It is one of many essays at The Cave's X-Files Commentary Archives.
A while back some of us were discussing Scully's controlled nature, and the way she tries to break away from that in Never Again. In the bar scene, Scully tells Ed Jerze that she is attracted to authority figures but that eventually she feels a need to rebel against them. Specifically, she explains how she worships the sea her father sailed on; then she tells of how, as a teenager, she would sneak out at night and smoke her mother's cigarettes "because I knew if he caught me, he would kill me." "There are other fathers," she continues, and we all smile to ourselves and think of Mulder. BUT--and this is what jumped me this morning--WHAT IF WORKING WITH MULDER IS ONE OF THOSE FORBIDDEN THINGS, one of the ways of rebelling against her father, or her family's respectable expectations for its children? I hadn't ever thought of it that way before, but it could actually answer several questions and loose ends that have been drifting around inside my brain like dust bunnies.

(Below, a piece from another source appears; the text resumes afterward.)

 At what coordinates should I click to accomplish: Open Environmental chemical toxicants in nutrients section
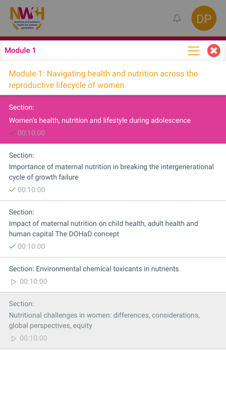(113, 274)
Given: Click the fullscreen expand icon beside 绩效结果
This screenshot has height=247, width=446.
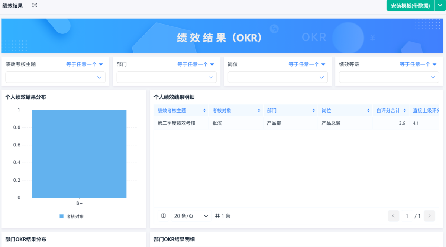Looking at the screenshot, I should [x=34, y=5].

In any event, if my take on these circumstances is correct, Scully might have seen the assignment to work with Mulder as one of these opportunities to rebel against her dad and the expectations he must have had for her. Scully's dependence on science and her unwillingness to reach out to extreme possibilities does not seem to make her a perfect (or even a passable) match for Mulder, and yet, if you look back at the Pilot, she displays an obvious fascination with Mulder and the way he works. It is so different from what she is, and from what she has been taught to strive for. It is risky. It is not respectable. And it is very much ALIVE (we see an illustration, I think, of Joseph Campbell's "the experience of being alive" in Mulder's stopping the car in the middle of nowhere, getting out and going to the trunk, and spray painting the X on the road...as well as his utter joy when finding it again in conjunction with the lost time, and his exuberant "Not in this zip code!") Here are all the things her parents warned her about (or feared, even if they said nothing.) Scully obviously finds them intriguing. The pilot had always struck me as inconsistent in this respect, having this woman whose immediate reaction is to put on the gloves and spar with Mulder's theories be at the same time so obviously intrigued by her new partner and his methods. Also, we see a Scully in the pilot who has not yet become the very serious, very contained agent we have come to know. I had always attributed this to the writers not having fully developed the character yet, though now, as I look at it, the freer, more flowing, and yes, even more impulsive Scully we see in the pilot bears a striking resemblance to the woman she is hoping to find inside herself in Never Again (the Dana in the bar with Ed; the Dana getting the tattoo.)